0

I have a situation where i need to read CSV file with fixed width bytes.

Below is my sample csv format

 ABCD  EF日本      3456    0
 ABCD  EF感じ日本 9345    1

I need

AB,CD,,EF,日本,3456,,0
AB,CD,,EF,感じ日本,9345,,1

Issue is since Japanese characters are multibyte it takes 2 bytes for each character and hence the fixed width logic does not apply.

Can some guide how this could be achieved using java or is there any standard CSV library I can use for the same.

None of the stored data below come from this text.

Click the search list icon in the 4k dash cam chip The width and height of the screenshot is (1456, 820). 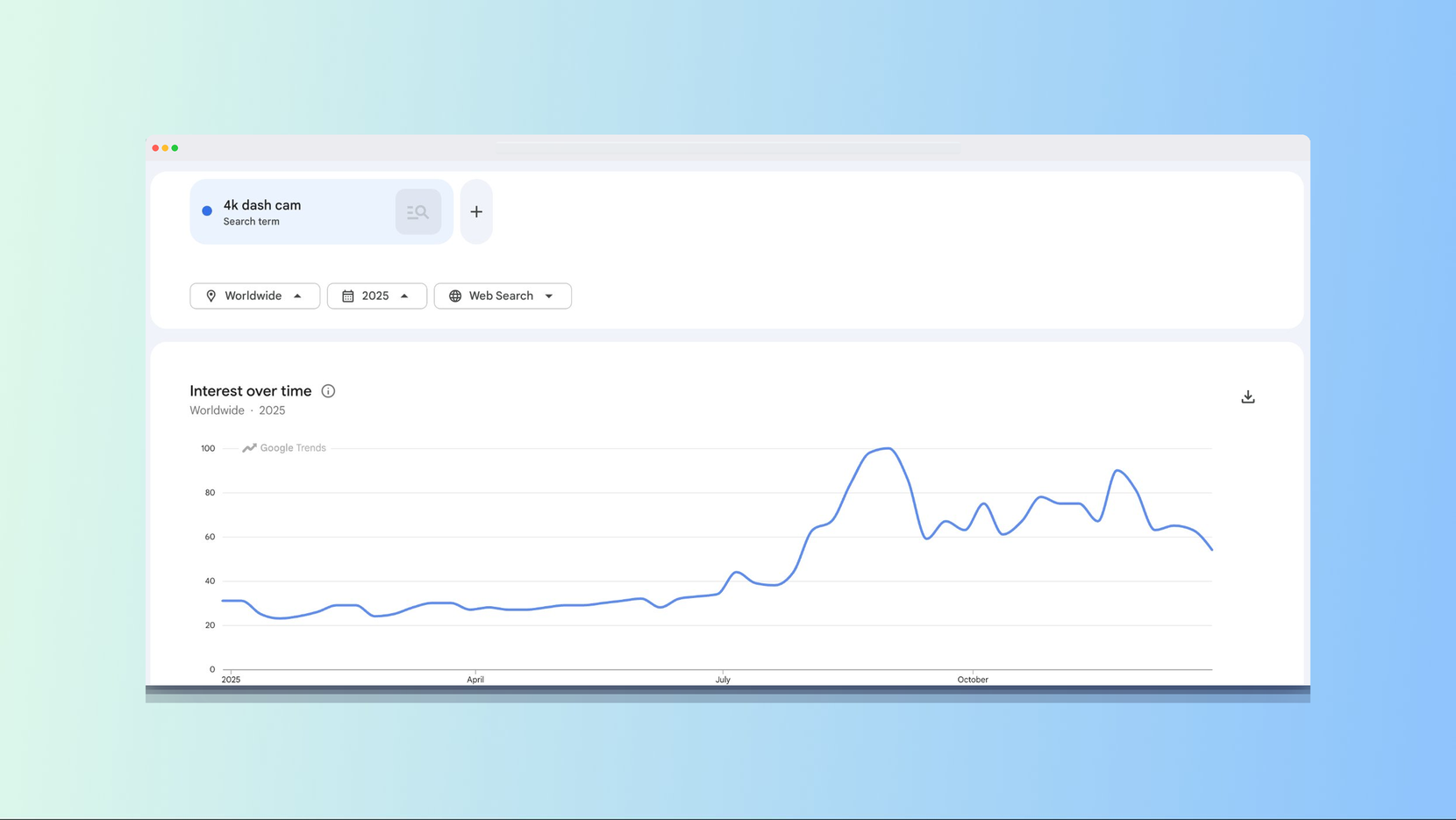[418, 212]
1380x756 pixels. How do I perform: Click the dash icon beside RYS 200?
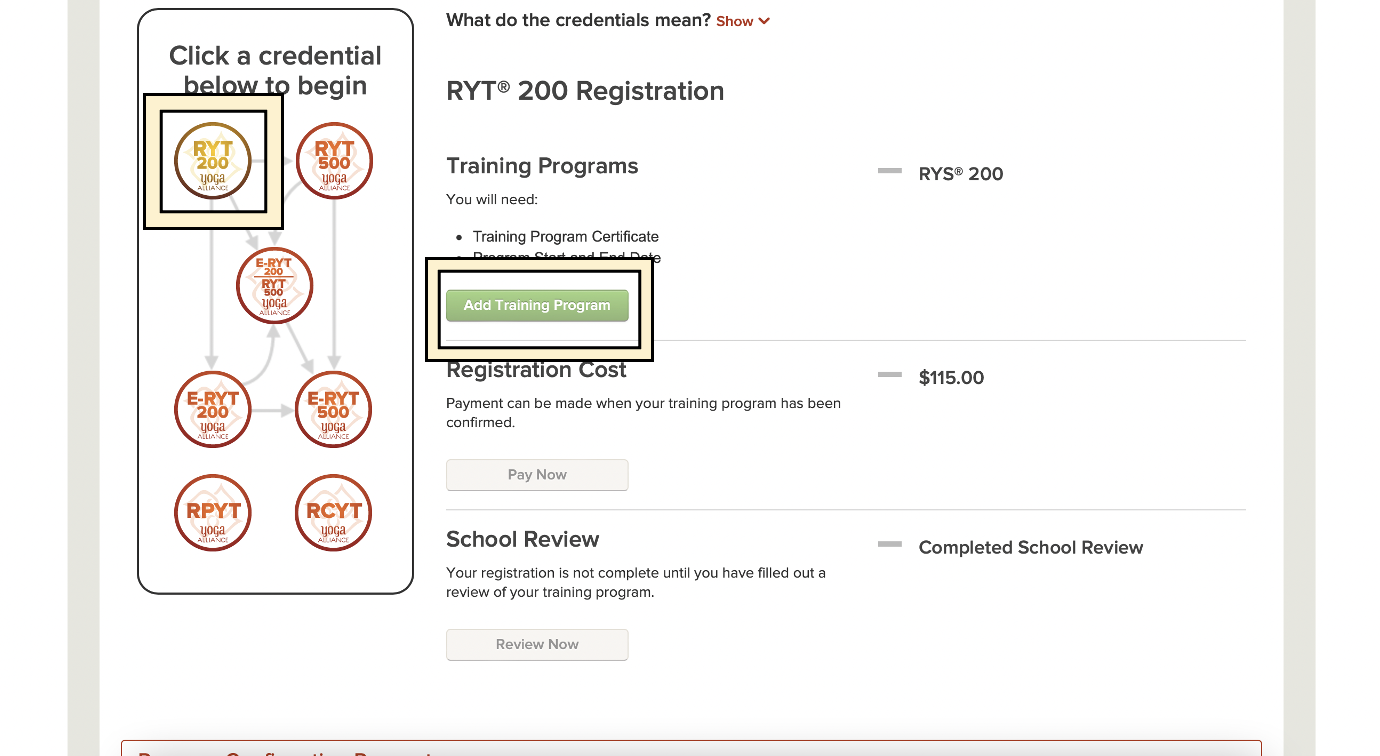point(889,172)
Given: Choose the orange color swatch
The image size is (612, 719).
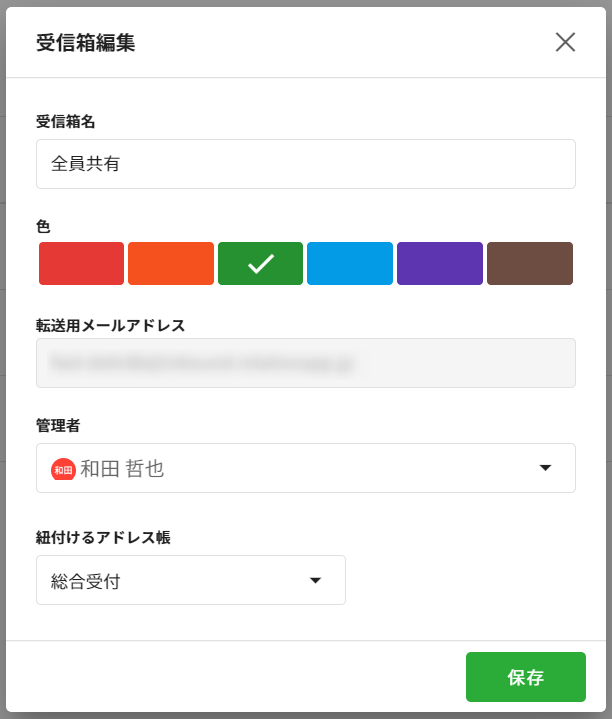Looking at the screenshot, I should (x=171, y=264).

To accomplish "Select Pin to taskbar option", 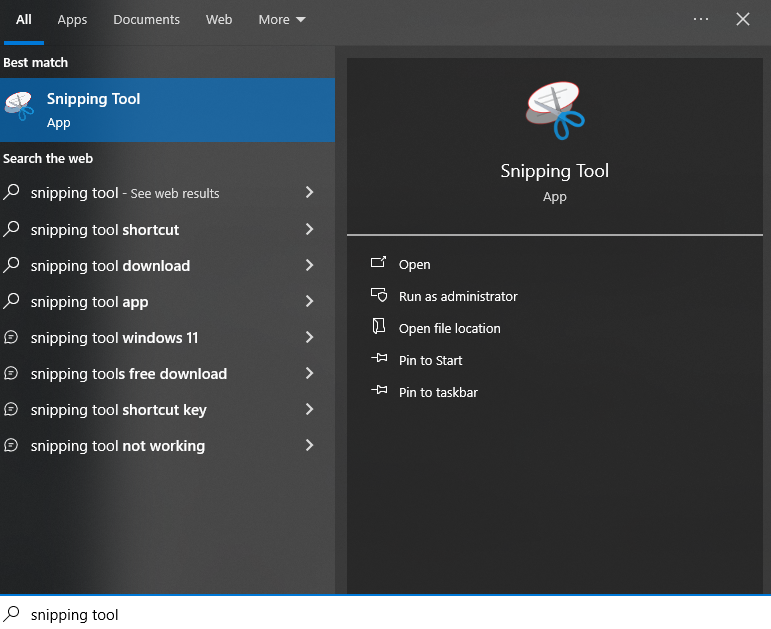I will click(x=438, y=392).
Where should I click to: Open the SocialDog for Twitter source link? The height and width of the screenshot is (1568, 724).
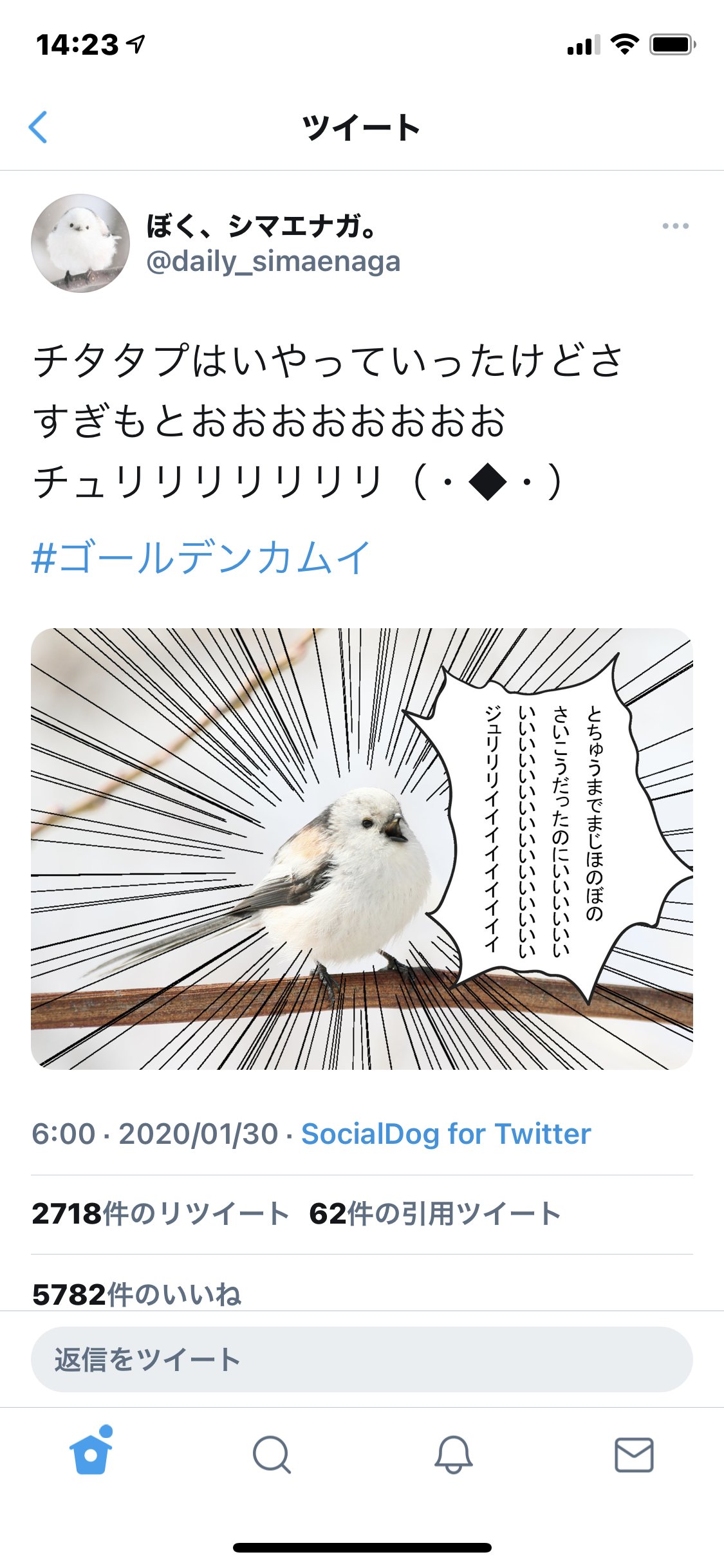pyautogui.click(x=446, y=1134)
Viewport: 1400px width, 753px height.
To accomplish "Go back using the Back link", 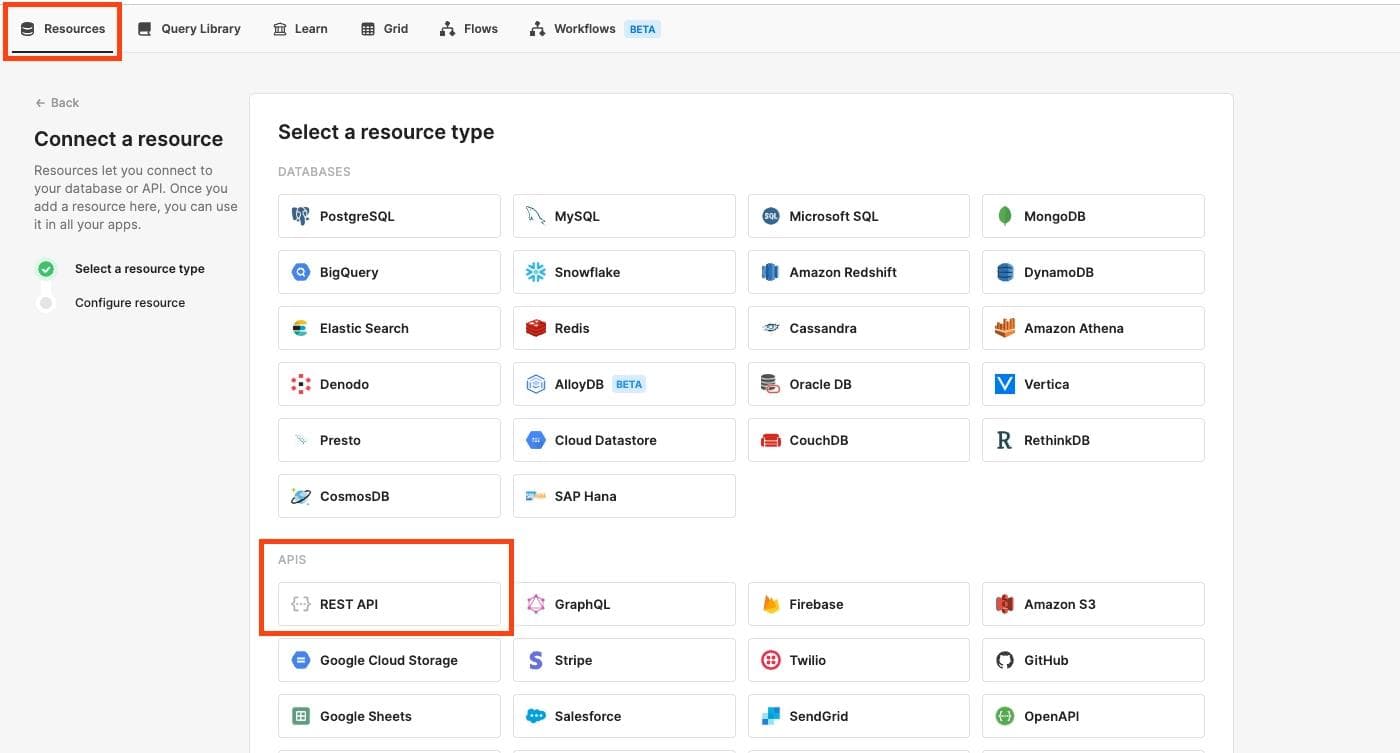I will 57,102.
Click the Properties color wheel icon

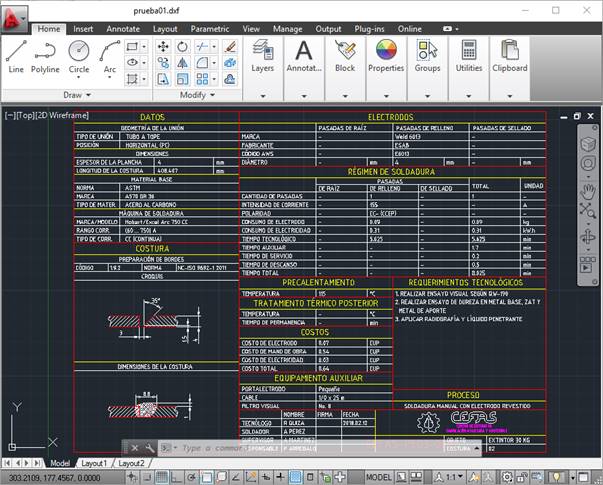(x=386, y=49)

Any script or library referred would be appreciated.

Ro Yo Mi
  • 14,790
  • 5
  • 35
  • 43
Time App
  • 29
  • 3
  • 1
    Possible duplicate of [What's the best way of parsing a fixed-width formatted file in Java?](http://stackoverflow.com/questions/1609807/whats-the-best-way-of-parsing-a-fixed-width-formatted-file-in-java) – Ani Menon May 01 '16 at 11:52
  • @Menon , thanks for pointing reference to solution proposed , i tried with them but failed for multibyte characters ,hence re-requested explaining input format type as well – Time App May 01 '16 at 12:57
  • Why can't you read in the file, convert the bytes to characters first and then refer to the character positions? Then it doesn't matter how many bytes are used for a character in the first place. – vanje May 01 '16 at 13:10
  • What are "fixed width bytes"? Japanese characters aren't guaranteed to be 2 bytes in any Unicode encoding. – 一二三 May 01 '16 at 13:17
  • @TimeApp I think you got your answer, accept the answer. Read - [What should I do when someone answers my question?](http://stackoverflow.com/help/someone-answers) – Ani Menon May 01 '16 at 18:54

1 Answers1

0

Sample program which splits a string by fixed width(you may add file reading & commas to it):

public class SplitStringIntoFixedSizeChunks {

    public static String[] Split(String text, int chunkSize, int maxLength) { 
        char[] data = text.toCharArray();       
        int len = Math.min(data.length,maxLength);
        String[] result = new String[(len+chunkSize-1)/chunkSize];
        int linha = 0;
        for (int i=0; i < len; i+=chunkSize) {
            result[linha] = new String(data, i, Math.min(chunkSize,len-i));
            linha++;
        }
        return result;
    }

    public static void main(String[] args) { 
        String x = "ABCD EF日本 3456 0 ABCD EF感じ日本 9345 1";
        //To Print length //System.out.println("x length: "+x.length());
        String[] lines = Split(x, 2, x.length());
        for (int i=0; i < lines.length; i++) {
            System.out.print(lines[i]);
            System.out.print( ",");
        }
    }
}

Output:

AB,CD, E,F日,本 ,34,56, 0, A,BC,D ,EF,感じ,日本, 9,34,5 ,1,

Note : If you get "error: unmappable character for encoding ASCII" run export JAVA_TOOL_OPTIONS=-Dfile.encoding=UTF8

Ani Menon
  • 27,209
  • 16
  • 105
  • 126